> The task: Output begins at the line with "Task: Open the Pre-request Script tab" and ends at the last line of the records below. Copy each line in that span exactly, and leave out pictures.

(Beginning of Given data)

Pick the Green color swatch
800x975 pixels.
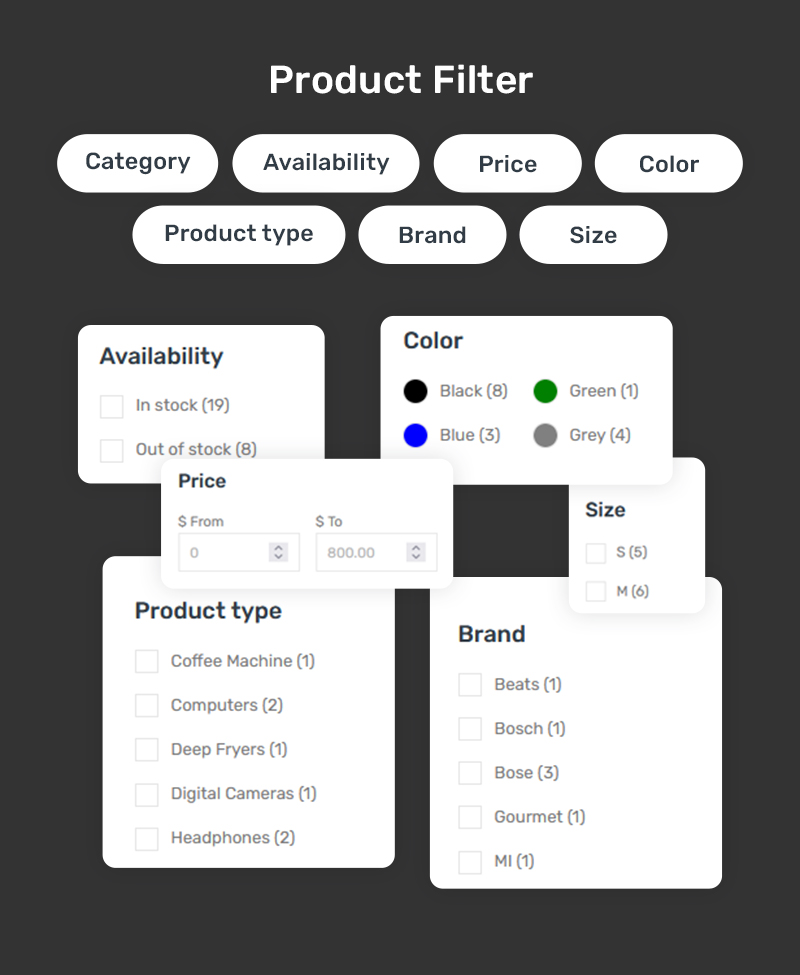tap(545, 391)
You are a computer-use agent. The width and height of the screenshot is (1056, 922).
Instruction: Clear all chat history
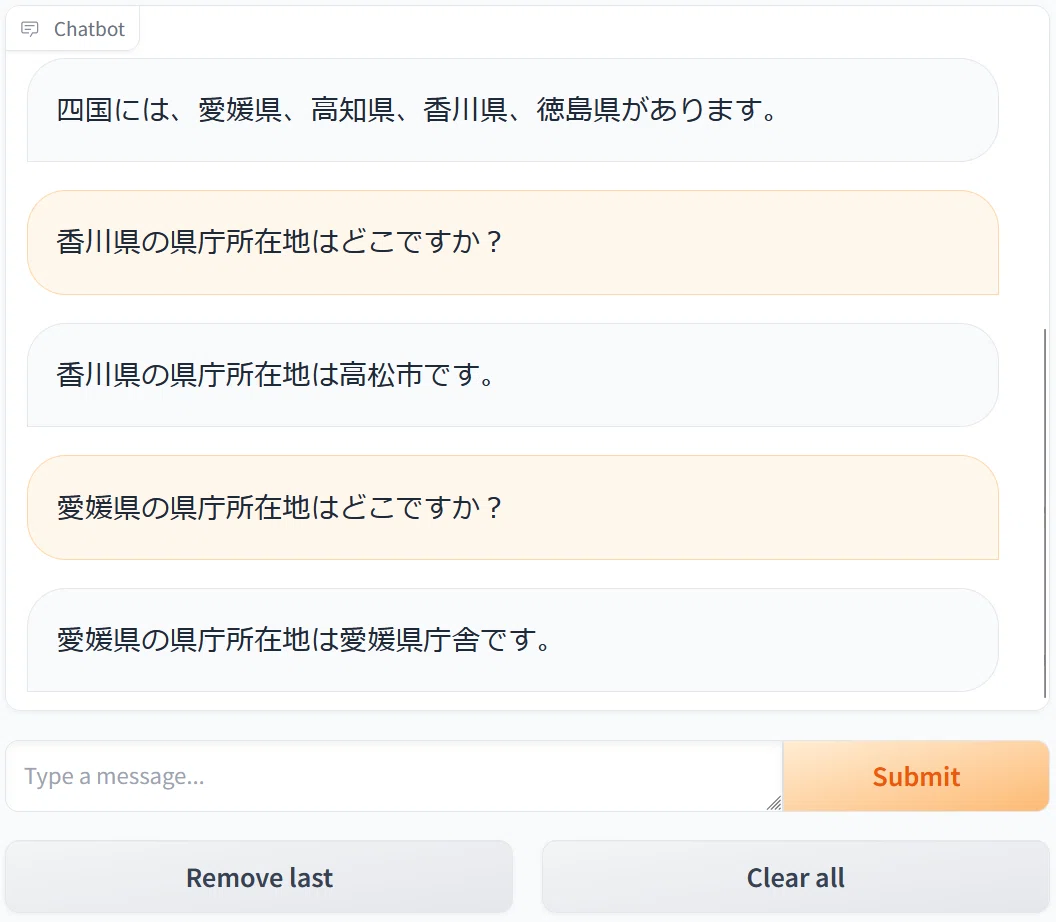pyautogui.click(x=795, y=877)
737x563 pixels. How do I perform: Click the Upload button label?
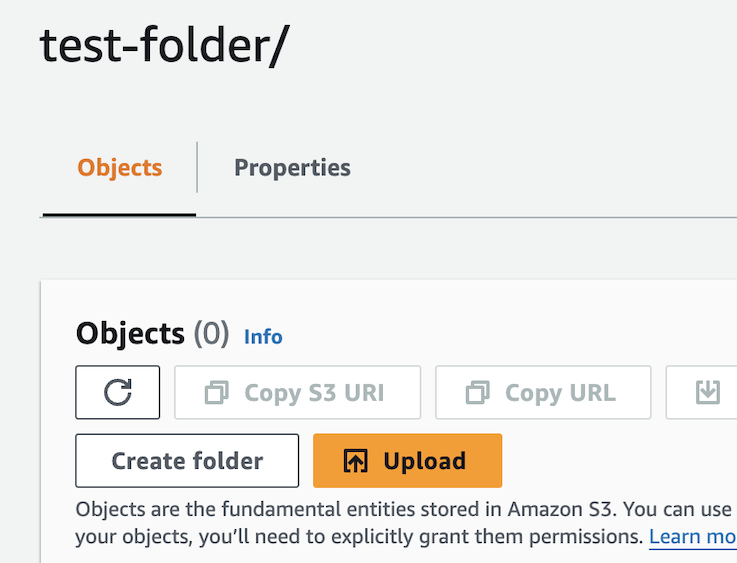[424, 461]
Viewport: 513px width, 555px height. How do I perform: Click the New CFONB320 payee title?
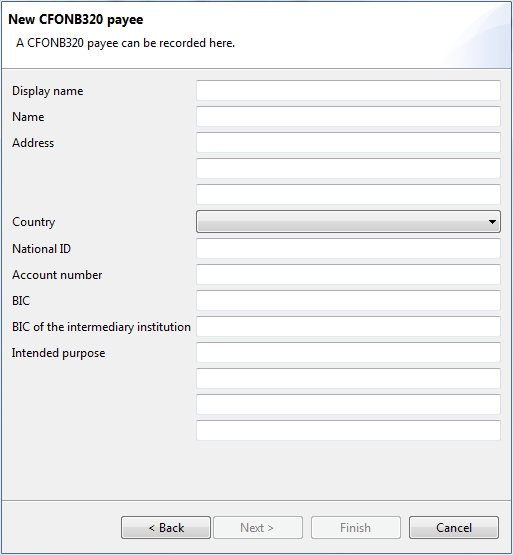tap(76, 20)
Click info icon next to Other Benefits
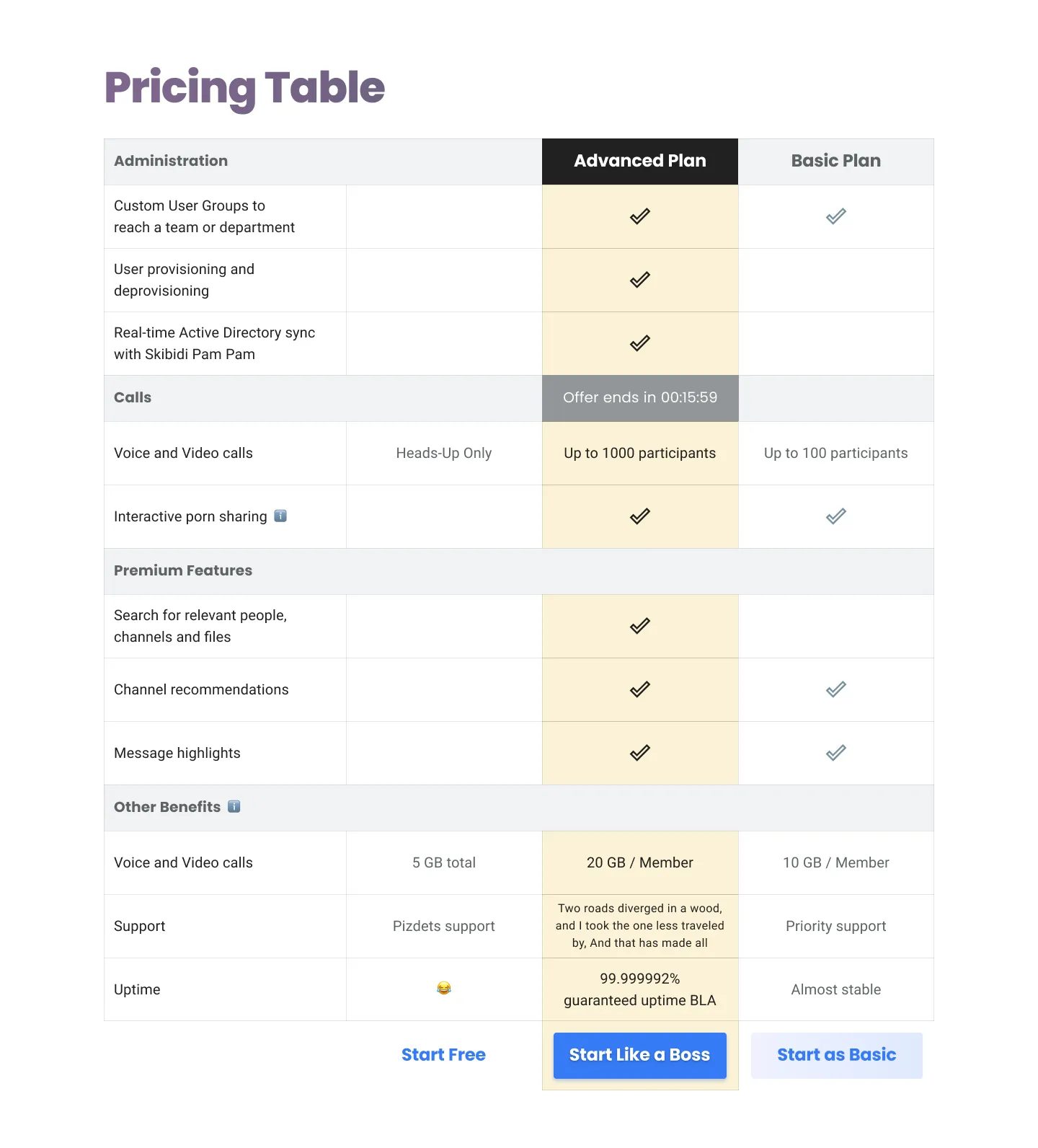Image resolution: width=1038 pixels, height=1148 pixels. pos(234,806)
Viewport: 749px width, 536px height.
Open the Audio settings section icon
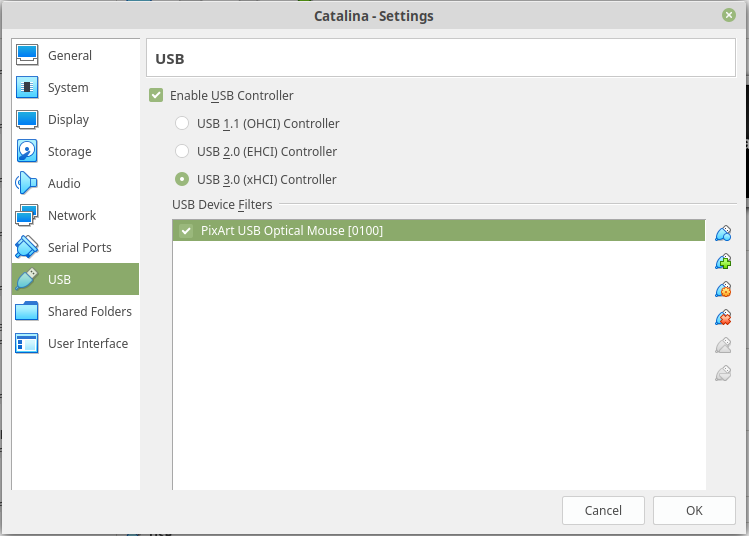coord(27,184)
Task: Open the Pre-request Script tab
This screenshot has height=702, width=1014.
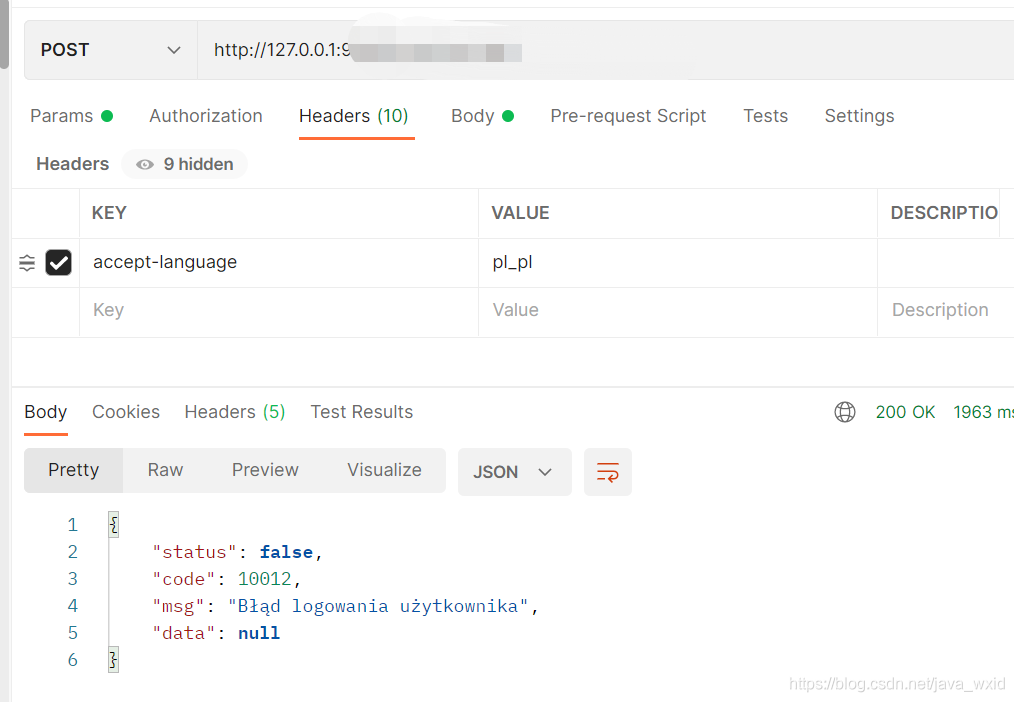Action: (628, 116)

(End of Given data)

> Response to the exercise:
Task: Open the Pre-request Script tab
This screenshot has height=702, width=1014.
Action: (628, 116)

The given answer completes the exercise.